### EXERCISE INSTRUCTIONS
Please copy each line below that contains the string "resolution".

== ENTRIES SUPPLIED ==

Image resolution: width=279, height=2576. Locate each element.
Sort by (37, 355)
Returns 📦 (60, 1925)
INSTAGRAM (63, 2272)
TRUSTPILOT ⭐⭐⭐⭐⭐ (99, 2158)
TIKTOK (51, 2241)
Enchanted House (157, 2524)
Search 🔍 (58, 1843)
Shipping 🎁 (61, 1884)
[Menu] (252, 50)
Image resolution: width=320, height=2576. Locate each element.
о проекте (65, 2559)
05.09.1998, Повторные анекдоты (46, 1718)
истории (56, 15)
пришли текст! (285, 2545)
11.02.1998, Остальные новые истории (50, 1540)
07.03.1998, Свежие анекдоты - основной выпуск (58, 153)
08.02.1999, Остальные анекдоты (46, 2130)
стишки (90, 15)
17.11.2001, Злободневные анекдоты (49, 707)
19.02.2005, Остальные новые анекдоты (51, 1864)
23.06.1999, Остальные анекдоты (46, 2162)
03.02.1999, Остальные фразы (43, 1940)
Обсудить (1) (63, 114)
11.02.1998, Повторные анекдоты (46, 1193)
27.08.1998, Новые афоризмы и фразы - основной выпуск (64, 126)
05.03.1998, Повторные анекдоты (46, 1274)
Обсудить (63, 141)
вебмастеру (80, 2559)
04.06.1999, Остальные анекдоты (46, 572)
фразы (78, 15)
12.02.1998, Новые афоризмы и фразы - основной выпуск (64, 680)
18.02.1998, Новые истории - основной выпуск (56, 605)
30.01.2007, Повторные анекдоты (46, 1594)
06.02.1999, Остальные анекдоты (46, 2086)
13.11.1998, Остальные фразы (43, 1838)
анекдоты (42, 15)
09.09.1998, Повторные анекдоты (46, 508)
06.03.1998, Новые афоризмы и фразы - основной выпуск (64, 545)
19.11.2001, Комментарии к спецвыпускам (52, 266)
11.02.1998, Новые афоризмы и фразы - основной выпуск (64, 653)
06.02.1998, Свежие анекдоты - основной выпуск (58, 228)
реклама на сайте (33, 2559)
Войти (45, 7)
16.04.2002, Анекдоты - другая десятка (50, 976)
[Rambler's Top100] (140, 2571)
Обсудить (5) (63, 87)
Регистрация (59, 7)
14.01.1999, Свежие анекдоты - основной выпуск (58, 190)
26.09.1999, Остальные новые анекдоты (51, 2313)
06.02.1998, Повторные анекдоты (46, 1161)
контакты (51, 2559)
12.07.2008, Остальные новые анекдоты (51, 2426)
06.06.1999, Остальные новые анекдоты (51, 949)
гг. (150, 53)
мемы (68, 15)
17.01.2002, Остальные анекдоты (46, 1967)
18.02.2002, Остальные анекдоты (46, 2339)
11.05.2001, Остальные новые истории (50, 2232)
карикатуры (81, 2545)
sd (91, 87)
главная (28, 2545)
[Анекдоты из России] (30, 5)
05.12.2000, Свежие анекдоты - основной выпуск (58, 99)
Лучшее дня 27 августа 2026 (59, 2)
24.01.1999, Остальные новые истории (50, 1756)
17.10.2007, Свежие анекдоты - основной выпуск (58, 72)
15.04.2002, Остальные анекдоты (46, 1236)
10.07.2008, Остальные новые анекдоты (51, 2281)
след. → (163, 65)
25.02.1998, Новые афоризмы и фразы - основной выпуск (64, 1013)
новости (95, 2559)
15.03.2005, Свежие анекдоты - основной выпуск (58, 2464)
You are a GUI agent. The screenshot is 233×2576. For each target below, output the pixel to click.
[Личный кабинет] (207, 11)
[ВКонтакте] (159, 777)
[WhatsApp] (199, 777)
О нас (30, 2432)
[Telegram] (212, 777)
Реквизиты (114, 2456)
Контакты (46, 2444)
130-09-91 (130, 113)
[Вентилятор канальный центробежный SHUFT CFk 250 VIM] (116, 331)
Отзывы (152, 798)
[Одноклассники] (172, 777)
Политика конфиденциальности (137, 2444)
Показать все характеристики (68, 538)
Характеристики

===

### ANSWER SPACE
Image resolution: width=279, height=2576. Locate each element.
Image resolution: width=320, height=2576. Locate each element.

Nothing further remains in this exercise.